• **EXERCISE DETAILS**
A line belongs in the answer only if it contains the word "agent"; copy every such line from the listing below.
___ GIVEN RECORDS
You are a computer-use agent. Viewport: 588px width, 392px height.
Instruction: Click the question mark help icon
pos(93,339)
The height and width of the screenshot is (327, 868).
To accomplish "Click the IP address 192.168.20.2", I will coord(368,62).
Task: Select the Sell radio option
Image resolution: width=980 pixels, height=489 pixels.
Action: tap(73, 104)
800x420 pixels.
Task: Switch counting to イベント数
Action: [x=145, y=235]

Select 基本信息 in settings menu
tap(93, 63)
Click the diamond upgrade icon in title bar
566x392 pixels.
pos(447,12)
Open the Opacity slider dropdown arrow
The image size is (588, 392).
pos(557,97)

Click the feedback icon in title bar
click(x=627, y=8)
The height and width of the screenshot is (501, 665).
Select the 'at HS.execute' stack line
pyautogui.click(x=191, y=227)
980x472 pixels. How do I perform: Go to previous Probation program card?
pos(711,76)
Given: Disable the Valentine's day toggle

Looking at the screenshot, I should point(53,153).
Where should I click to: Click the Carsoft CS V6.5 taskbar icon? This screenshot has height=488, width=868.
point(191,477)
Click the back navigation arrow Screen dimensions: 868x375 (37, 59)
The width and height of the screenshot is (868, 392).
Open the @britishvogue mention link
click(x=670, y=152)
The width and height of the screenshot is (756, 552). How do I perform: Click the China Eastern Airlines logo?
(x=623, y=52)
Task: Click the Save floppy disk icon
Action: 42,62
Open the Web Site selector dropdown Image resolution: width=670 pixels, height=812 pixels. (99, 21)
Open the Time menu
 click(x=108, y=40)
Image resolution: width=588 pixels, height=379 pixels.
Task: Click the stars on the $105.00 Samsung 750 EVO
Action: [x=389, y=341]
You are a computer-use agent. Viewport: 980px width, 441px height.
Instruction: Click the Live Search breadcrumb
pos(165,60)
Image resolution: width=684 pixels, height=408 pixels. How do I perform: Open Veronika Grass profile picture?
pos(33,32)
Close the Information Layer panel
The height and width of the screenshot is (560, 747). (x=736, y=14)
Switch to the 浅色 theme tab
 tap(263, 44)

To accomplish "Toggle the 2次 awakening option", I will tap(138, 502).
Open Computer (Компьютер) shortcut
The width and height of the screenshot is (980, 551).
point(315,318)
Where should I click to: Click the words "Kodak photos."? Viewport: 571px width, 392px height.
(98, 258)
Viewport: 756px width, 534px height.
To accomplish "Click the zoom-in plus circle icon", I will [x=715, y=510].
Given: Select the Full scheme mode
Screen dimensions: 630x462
______
• **ANSWER TO THE EXERCISE**
You are a computer-use agent. Viewport: 588px width, 392px height.
You are a computer-use agent. Viewport: 980px width, 441px height.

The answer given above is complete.